We Need a Shield for Our Real Heroes

This country has more compelling needs than I could possible enumerate here, and most of them cost money that Republicans and their ardent army of short-sighted enablers are unwilling to spend.

But there's one compelling need that wouldn't cost a dime and would make this a better nation: a strong whistle-blower protection act that applies to all government employees, including soldiers.

Such legislation would assure that the government bullying of Pfc. Bradley Manning will not deter potential future Bradley Mannings from doing their Ghandian duty of conscience when opportunities arise.

Manning (the alleged giver of "secrets" about our illegal war in Afghanistan to WikiLeaks), who should be hailed a hero, is a fish in a barrel with all the guns of the world's most powerful force, the military-industrial complex, trained upon him.  Convicting him under the 1917 Espionage Act will be easy for even the least competent government prosecutors.

As if those odds weren't sufficiently overwhelming, his chance of receiving a fair trial is zilch given that the second most powerful force in the world, the American right-wing propaganda machine, has whipped up a hurricane of vitriol against Manning and WikiLeaks.  The sound and fury from the Beckbaughcoulters is so intense you'd think Manning and Julian Assange wanted to build an Islamic center in lower Manhattan.

The Lovers of Hate are so certain that Manning's head will roll that they can  now focus their full attentions on demanding that Assange be "brought to justice" even if it means invading Sweden.  (I wonder where that bogus rape accusation was hatched.  Wink.  Wink.)

One belcher of right wing bilge was on TV the other day asserting with absolute certainty (these people are so damned sure  of every little thing crossing their tiny minds that they never bother to look for actual facts) that WikiLeaks' disclosure of the Afghanistan e-mails was an act of "murder" that has already "killed Aghans and Americans."

Even the Pentagon, that infinite font of misinformation, admits that there isn't a shred of evidence that anyone died because of WikiLeaks' actions.
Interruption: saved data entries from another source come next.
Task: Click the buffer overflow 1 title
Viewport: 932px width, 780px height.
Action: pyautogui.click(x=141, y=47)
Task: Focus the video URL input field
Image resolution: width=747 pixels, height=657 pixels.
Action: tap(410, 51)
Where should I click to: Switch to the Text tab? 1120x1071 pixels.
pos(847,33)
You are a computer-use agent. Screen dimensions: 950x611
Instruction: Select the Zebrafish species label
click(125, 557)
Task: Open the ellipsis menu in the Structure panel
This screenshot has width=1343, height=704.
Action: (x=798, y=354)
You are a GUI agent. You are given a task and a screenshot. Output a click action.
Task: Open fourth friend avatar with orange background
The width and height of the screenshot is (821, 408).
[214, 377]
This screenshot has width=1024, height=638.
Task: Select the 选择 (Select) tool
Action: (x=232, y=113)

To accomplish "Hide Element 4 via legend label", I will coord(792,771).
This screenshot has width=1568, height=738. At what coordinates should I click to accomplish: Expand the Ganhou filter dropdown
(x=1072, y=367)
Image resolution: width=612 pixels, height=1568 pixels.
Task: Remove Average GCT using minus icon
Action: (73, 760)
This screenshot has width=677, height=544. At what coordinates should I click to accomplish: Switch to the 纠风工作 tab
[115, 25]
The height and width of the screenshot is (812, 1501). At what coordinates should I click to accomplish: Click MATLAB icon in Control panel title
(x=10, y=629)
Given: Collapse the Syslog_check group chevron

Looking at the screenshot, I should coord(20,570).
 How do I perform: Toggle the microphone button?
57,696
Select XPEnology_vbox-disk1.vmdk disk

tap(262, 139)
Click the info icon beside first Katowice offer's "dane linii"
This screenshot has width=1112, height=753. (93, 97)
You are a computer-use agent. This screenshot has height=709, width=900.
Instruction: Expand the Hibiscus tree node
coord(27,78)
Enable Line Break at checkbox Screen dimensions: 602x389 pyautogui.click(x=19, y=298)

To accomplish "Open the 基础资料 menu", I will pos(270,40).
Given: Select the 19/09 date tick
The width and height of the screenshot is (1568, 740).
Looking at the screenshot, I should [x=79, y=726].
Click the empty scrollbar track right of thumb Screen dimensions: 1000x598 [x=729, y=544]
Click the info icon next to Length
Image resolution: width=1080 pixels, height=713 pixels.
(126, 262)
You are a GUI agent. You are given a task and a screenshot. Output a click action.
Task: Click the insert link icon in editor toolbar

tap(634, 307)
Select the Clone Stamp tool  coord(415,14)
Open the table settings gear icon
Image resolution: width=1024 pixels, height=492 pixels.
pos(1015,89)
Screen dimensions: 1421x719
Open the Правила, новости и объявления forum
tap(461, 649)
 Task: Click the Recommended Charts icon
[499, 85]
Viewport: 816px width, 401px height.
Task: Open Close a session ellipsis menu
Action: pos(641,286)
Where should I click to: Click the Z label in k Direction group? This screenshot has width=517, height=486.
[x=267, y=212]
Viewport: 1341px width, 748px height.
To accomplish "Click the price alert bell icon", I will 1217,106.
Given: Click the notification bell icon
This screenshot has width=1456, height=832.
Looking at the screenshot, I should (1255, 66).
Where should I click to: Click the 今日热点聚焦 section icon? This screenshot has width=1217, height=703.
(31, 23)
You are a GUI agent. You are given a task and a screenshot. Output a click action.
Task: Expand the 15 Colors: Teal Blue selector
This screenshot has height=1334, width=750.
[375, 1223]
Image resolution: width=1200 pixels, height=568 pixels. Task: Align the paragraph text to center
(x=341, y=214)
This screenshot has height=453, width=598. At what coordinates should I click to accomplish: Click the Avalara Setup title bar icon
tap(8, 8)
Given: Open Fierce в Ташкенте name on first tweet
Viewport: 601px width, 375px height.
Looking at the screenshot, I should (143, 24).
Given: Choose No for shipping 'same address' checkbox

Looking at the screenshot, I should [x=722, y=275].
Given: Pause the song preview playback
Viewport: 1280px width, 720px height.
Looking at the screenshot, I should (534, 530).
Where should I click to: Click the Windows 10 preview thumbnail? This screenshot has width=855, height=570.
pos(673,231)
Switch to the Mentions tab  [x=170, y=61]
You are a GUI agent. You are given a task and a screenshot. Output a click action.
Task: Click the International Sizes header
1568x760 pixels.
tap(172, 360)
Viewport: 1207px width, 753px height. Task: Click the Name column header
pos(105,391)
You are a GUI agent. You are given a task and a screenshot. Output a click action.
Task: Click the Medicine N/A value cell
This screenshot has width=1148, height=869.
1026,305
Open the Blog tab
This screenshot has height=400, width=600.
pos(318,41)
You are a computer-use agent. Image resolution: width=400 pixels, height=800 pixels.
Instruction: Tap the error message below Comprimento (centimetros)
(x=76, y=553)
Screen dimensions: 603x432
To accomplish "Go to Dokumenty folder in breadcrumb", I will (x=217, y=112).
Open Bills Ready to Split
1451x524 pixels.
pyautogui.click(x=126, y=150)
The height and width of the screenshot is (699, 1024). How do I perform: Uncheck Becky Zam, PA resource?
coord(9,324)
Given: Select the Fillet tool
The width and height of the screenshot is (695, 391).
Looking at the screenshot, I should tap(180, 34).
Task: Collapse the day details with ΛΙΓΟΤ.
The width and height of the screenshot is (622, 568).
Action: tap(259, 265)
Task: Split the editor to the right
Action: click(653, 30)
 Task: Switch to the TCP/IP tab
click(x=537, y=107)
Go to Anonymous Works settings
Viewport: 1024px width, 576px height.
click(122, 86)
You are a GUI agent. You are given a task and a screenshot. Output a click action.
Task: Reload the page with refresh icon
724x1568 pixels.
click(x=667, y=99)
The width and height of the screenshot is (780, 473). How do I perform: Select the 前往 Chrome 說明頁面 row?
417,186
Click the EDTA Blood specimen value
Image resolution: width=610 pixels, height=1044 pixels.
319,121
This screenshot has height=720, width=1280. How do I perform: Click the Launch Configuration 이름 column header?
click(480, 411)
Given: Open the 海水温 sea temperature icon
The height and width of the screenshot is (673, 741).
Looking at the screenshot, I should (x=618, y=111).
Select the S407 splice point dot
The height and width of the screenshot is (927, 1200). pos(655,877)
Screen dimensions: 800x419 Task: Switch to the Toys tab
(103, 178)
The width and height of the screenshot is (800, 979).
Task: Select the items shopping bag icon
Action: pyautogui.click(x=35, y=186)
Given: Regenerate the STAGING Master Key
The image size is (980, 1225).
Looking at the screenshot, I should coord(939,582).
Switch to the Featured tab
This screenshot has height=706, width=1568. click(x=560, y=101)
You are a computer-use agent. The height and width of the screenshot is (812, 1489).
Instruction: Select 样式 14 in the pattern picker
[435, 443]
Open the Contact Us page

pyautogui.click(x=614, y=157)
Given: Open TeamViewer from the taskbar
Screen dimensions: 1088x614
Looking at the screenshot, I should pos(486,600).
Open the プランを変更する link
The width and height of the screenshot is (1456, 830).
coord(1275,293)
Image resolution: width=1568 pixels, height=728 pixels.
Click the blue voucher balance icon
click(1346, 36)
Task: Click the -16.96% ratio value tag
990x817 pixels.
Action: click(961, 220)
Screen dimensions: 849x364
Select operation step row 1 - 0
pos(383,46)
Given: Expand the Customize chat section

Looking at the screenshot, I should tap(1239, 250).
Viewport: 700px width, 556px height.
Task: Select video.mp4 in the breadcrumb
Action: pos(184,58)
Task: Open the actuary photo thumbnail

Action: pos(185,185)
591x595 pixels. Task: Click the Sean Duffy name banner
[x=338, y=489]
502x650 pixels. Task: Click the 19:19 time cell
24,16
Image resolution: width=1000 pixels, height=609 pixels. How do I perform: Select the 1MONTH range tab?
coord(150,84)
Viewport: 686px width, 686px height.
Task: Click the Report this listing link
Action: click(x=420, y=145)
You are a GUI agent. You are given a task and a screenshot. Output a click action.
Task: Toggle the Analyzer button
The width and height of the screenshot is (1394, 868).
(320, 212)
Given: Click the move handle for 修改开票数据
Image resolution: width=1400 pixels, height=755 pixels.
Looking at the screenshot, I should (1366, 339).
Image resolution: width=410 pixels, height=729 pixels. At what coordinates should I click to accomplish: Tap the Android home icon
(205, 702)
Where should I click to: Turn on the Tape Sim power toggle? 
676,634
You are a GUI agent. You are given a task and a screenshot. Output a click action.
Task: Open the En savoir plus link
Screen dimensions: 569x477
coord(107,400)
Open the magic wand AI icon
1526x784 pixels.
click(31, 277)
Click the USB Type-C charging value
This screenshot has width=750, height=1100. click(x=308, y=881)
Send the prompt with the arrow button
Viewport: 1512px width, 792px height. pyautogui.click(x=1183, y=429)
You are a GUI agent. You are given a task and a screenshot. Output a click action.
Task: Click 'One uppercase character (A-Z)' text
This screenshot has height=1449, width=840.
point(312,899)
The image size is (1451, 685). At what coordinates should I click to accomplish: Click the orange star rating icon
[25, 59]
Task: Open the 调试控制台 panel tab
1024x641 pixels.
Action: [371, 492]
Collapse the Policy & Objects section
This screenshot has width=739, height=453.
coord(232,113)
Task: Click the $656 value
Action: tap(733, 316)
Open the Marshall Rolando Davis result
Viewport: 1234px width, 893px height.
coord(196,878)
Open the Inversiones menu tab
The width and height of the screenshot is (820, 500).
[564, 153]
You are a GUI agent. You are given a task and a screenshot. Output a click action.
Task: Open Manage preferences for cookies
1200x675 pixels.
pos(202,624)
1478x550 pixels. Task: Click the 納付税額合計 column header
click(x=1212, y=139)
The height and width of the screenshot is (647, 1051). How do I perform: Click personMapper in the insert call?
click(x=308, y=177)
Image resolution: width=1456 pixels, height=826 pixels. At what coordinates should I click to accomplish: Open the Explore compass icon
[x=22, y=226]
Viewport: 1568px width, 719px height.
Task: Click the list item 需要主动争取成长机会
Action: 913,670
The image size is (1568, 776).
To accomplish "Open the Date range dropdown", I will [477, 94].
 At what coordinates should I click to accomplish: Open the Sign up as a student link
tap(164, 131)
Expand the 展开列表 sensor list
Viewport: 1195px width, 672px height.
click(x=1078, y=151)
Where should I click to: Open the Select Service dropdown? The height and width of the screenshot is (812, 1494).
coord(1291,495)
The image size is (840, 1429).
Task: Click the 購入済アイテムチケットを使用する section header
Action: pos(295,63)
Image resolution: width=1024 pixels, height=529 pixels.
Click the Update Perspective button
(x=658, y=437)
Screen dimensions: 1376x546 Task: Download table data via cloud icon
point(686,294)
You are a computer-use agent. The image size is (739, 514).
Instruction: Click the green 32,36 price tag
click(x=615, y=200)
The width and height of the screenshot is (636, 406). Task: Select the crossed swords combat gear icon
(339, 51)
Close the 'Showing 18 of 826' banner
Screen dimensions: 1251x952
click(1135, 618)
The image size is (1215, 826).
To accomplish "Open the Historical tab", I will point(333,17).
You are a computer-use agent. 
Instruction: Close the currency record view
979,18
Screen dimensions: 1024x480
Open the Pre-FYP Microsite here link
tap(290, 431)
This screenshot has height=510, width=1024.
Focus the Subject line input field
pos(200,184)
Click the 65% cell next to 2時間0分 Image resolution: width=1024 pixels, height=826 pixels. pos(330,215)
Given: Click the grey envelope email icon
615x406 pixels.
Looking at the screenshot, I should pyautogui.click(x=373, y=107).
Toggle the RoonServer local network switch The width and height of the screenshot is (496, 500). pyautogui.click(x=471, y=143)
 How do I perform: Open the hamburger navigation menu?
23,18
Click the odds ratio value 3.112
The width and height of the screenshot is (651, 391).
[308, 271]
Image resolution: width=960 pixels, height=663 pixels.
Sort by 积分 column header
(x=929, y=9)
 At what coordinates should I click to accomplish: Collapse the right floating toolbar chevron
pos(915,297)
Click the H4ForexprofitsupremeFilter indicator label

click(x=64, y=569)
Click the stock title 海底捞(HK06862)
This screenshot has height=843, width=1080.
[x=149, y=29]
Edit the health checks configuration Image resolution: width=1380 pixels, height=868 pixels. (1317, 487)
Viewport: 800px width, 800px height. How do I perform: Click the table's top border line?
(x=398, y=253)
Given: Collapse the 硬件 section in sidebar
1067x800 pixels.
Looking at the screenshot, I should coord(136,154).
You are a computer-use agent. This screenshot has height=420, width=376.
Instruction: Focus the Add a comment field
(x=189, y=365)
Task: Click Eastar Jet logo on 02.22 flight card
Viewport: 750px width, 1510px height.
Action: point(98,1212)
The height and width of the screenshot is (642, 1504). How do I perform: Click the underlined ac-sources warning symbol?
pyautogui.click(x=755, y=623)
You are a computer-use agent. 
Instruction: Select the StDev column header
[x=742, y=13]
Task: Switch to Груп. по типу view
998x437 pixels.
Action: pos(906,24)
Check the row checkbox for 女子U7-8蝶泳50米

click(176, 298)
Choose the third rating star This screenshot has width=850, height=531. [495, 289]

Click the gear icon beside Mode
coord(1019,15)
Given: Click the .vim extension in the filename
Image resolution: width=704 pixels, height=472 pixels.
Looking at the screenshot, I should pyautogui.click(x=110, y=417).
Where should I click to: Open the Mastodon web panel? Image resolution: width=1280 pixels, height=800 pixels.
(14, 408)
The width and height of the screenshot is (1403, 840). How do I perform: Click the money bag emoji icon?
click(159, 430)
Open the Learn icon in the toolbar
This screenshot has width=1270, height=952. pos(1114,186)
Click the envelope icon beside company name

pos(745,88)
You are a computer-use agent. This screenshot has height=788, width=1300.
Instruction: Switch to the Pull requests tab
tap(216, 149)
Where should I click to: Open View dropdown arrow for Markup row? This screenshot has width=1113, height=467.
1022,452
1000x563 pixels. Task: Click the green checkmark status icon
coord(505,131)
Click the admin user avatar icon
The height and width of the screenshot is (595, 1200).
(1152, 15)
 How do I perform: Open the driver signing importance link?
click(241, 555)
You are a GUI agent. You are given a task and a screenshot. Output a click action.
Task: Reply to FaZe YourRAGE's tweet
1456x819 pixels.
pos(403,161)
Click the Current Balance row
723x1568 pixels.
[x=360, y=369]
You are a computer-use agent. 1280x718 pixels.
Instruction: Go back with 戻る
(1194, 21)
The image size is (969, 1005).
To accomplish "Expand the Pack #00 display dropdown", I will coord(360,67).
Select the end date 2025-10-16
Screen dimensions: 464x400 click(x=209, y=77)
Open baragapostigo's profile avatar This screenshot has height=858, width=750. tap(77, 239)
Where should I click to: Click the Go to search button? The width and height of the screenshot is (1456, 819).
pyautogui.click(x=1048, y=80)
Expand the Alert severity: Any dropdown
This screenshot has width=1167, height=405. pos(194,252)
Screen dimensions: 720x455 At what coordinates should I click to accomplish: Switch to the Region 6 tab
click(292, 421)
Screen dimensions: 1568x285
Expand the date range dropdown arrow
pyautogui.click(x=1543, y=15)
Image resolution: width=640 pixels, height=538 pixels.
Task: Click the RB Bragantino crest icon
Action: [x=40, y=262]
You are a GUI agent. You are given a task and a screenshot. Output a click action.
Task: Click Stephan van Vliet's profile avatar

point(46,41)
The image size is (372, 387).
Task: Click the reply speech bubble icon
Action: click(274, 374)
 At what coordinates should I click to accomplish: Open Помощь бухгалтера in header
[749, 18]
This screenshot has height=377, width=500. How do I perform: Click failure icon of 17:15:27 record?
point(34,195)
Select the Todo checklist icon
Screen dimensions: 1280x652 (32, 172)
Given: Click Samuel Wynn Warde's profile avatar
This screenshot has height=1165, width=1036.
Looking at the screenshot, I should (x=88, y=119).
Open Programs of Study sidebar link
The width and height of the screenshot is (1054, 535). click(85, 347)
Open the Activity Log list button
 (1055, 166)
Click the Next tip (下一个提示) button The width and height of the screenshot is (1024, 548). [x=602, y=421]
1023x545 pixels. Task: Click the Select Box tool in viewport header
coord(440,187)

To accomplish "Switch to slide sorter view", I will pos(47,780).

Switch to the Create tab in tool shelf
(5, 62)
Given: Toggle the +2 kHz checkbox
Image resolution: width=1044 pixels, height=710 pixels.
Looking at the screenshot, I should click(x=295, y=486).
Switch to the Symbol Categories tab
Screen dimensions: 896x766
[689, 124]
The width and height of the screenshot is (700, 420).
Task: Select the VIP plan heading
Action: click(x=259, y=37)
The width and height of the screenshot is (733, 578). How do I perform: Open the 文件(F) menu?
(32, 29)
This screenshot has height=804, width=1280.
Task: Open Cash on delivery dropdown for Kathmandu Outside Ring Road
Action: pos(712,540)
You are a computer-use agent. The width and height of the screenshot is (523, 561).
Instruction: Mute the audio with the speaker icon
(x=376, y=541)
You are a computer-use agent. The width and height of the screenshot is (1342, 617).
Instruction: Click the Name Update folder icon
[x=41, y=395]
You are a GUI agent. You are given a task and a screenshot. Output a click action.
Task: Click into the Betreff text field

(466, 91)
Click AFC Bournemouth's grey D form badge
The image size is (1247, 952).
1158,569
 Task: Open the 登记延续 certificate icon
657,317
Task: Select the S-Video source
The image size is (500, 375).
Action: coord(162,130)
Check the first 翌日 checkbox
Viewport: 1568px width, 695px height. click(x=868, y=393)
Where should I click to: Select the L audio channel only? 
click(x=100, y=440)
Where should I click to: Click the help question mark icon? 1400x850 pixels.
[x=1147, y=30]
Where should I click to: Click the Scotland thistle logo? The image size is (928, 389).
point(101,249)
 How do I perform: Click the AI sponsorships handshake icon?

The right wing Noise Machine never mentioned what the Pentagon spokesman said on the subject, and most of the mainstream media relegated it to a single sentence or phrase buried deep in their so-called journalism.

The current administration, in direct contrast to its campaign assertions, has redoubled the previous administration's unconstitutional efforts to operate in absolute secrecy.  This, linked to its refusal to  prosecute plausibly criminal actions by its predecessors, may go down in history as the Obama Legacy.

Which is why genuine heroes like Bradley Manning should be praised rather than buried, why they should be protected by law. 

I am old enough to have lived in a United States where citizens could expect to be given a substantial portion of truth in their diet of information from the government.  A vigorous press, chock full of men and women who practiced actual journalism, served up even more truth.  It wasn't perfect; a citizen needed a good filtration system to sort out the diamonds in the roughage.  But it was possible.

Today we are governed by liars and receive "news" from such as Judith Miller, Glenn Beck and Karl Rove. We cling to our precarious freedom thanks only to the likes of Bradley Manning, Daniel Ellsberg, Julian Assange and Joseph Wilson.

Protecting them from prosecution and persecution is the least we can do if we truly value our constitutional freedoms.